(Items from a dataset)
_ _ _
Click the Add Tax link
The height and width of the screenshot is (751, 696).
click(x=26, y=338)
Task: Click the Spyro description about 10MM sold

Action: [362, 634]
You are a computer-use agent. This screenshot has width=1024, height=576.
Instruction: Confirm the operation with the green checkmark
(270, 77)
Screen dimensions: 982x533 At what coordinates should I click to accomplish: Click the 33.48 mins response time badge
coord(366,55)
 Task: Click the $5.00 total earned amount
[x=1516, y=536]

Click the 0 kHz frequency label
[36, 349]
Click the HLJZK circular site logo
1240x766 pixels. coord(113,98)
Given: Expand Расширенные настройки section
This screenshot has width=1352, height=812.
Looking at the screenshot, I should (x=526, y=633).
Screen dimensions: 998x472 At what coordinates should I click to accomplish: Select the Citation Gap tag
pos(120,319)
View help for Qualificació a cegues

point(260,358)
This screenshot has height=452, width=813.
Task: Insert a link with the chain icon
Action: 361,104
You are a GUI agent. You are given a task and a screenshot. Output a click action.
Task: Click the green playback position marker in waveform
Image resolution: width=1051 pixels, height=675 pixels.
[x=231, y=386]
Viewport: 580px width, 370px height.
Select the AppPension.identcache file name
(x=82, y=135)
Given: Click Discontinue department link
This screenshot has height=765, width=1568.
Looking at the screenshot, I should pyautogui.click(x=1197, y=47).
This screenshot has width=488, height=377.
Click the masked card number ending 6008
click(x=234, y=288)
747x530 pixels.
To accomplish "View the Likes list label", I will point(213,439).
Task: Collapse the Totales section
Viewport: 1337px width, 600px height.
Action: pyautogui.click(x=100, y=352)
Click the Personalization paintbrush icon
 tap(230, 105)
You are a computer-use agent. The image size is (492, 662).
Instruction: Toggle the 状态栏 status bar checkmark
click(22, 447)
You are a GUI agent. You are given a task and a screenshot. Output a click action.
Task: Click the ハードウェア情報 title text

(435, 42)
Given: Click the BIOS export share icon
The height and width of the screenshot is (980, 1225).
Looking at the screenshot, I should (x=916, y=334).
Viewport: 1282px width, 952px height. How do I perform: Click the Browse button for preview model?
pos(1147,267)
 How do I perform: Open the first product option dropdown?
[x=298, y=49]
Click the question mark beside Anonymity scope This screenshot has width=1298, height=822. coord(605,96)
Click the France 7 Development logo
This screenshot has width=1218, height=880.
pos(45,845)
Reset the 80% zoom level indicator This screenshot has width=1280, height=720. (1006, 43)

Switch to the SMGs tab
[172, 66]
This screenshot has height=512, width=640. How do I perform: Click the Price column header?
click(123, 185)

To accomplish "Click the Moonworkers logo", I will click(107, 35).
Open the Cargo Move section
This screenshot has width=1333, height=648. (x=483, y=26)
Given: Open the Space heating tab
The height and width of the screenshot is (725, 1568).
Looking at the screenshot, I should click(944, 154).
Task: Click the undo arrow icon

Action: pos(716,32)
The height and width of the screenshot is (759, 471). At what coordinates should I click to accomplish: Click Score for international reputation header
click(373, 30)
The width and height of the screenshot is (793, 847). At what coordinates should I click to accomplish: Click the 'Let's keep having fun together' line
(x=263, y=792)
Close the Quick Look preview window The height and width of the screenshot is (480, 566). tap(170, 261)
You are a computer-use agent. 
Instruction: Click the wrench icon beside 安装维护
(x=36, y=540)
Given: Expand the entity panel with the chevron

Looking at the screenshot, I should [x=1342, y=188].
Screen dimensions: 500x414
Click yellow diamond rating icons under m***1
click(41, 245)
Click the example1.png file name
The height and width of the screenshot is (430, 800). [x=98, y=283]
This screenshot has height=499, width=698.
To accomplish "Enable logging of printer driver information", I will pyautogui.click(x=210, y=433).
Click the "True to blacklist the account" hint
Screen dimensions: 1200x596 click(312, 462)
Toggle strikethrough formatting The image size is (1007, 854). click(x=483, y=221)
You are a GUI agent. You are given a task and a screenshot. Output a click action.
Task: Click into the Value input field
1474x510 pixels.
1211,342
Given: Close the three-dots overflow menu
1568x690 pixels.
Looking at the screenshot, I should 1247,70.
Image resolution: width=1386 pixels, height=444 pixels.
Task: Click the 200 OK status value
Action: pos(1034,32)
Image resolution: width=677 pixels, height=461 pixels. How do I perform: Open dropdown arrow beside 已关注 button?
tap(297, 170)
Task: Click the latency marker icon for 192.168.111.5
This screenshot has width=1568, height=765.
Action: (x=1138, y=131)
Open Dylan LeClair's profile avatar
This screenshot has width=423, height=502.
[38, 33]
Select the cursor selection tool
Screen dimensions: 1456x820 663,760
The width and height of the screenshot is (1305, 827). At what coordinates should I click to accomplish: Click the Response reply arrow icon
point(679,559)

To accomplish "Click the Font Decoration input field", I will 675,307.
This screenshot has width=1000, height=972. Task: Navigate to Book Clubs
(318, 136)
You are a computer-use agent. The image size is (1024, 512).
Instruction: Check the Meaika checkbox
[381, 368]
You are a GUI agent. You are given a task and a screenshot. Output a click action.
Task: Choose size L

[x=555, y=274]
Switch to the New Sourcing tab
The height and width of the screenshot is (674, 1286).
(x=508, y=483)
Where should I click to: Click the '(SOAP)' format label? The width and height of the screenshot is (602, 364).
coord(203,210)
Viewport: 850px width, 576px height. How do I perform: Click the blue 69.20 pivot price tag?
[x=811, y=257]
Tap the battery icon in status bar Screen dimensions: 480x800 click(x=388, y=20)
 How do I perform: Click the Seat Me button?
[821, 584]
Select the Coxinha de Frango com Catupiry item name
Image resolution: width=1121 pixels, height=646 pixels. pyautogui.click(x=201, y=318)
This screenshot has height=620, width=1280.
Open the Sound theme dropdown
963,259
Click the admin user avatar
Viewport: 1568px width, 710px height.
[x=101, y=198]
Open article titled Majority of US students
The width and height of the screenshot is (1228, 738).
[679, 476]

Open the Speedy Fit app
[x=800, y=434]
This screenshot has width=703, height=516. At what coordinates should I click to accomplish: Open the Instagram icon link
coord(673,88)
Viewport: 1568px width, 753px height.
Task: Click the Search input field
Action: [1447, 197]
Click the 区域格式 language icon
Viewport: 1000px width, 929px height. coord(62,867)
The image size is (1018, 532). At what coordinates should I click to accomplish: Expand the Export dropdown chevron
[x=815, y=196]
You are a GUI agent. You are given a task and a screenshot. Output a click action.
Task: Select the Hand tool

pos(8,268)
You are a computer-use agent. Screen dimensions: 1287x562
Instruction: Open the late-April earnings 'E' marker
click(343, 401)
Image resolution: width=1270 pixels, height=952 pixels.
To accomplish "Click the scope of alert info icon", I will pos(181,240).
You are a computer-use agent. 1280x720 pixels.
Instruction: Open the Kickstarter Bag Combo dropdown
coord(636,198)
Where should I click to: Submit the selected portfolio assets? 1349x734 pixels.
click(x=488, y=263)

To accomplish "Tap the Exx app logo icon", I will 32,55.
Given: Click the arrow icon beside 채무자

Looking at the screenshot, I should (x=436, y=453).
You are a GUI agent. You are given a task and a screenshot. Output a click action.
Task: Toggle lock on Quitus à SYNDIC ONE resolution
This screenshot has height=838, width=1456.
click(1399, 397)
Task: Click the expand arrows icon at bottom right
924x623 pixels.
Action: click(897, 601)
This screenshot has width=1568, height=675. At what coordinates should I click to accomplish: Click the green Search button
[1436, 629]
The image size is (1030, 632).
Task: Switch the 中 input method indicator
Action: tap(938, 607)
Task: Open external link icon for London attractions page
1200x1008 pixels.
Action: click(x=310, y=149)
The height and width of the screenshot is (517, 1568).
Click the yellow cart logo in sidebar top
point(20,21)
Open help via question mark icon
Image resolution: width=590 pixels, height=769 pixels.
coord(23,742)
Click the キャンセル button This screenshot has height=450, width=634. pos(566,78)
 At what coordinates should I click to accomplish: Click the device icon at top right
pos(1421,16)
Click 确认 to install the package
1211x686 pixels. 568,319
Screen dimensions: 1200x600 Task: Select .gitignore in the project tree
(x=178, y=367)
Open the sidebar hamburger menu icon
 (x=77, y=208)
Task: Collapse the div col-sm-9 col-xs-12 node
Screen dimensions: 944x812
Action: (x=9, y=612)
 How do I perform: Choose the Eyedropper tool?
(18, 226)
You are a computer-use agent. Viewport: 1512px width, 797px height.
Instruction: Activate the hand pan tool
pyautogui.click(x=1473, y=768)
_ _ _
Brief: Would you copy, unchanged, the stretch of the records above that begins at the line containing "This screenshot has height=499, width=698." and ends at the line containing "Toggle strikethrough formatting", and only that?

Task answer:
This screenshot has height=499, width=698.
To accomplish "Enable logging of printer driver information", I will pyautogui.click(x=210, y=433).
Click the "True to blacklist the account" hint
Screen dimensions: 1200x596 click(312, 462)
Toggle strikethrough formatting The image size is (1007, 854). click(x=483, y=221)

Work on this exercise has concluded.